Она мало что поняла из речей кузнеца, но щедрый оказался дядька Упырь, не пожалел для нее железа.
– Дяденька, – робея, спросила она, – а что это за железо? Не бывает такого… Его из руды достают, оно полезным должно быть. А это железо… какое-то неправильное, черное оно.
– Соль земли это, – назидательно просветил ее кузнец. – Врачует она меня и всякого пришельца.
– А это как?
– Вот, вижу я перед собой дуру – и понимаю: умный я, и дуру из тебя я сделал, потому что умнее – и сразу легко мне. И другие увидят, кто перед ними стоит.
– А я?
– А от тебя у человека не убыло, и то хорошо. Ведь если все умные будут, как узнать, кто умнее? Мы с тобой как два полюса, – растолковал кузнец, – один отрицательный, другой положительный. Я положительный, ты отрицательная. Смотрят на нас и сразу видят, кто живет правильно, а кто неправедно. Я – пример для подражания, люди равнение на меня берут, а ты – убожество и членовредительство, для людей ты – горе горькое и лихо неподъемное.
– Но ведь соль делает землю пустынею, – возмутилась Манька до глубины души. – Разве возможна радость, когда никакое дерево на земле не вырастет?
Кузнец поперхнулся слюной, и Манька вдруг заметила, как подозрение и тревога застыли где-то там, за его лицом. Он смотрел на нее с подозрительным прищуром, и так пристально, будто пронизывал насквозь. А еще показалось ей, будто под его лицом еще одно – серое, страшное, хищное, и то, второе, напугало ее до дрожи.
– Знаю болезнь твою – гордыня имя ее, – осудил ее кузнец за любознательность. – А ведь пьяная мать родила тебя, отец назвал отродьем падали. Смирилась бы, несла свой крест с покорностью – и открылись бы тебе, Маня, многие пороки твои, но вижу, нет пользы от слов, одержима грехом – и не останавливаю. Что ж, твоя участь мне ведома, не сама идешь – бесы ведут. Бесы – ни хорошо, ни плохо. До добра еще никого не довели, но супротив хорошего человека не устоят и вреда ему не причинят, потому что бесы эти твои.

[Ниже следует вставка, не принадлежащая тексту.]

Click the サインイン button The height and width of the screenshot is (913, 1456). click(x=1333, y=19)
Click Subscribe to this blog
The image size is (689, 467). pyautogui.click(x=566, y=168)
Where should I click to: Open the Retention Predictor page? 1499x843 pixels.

– А есть что-то хорошее в ваших предсказаниях? – скептически хмыкнула она.
– Есть. Для души твоей есть. Там, Маня, – загадочно предрек кузнец, ткнув пальцем в небо, – обретаются души, а не люди. И воздастся каждой по делам ее. Душа твоя велика, но ты мала, чтобы вместить дела ее и быть ей опорою. И когда упокоишься Небесами, войдет она, душа твоя, в Царствие Божье чистая и убеленная, а ты пожалеешь, что радела о сокровищах на земле, где моль и ржа подъедают и воры подкапывают.
– Да как что-то на небе собрать? – изумилась она. – Если вы про порядочность, про честность и все такое, то сохранила я от юности своей. Но результата не видно.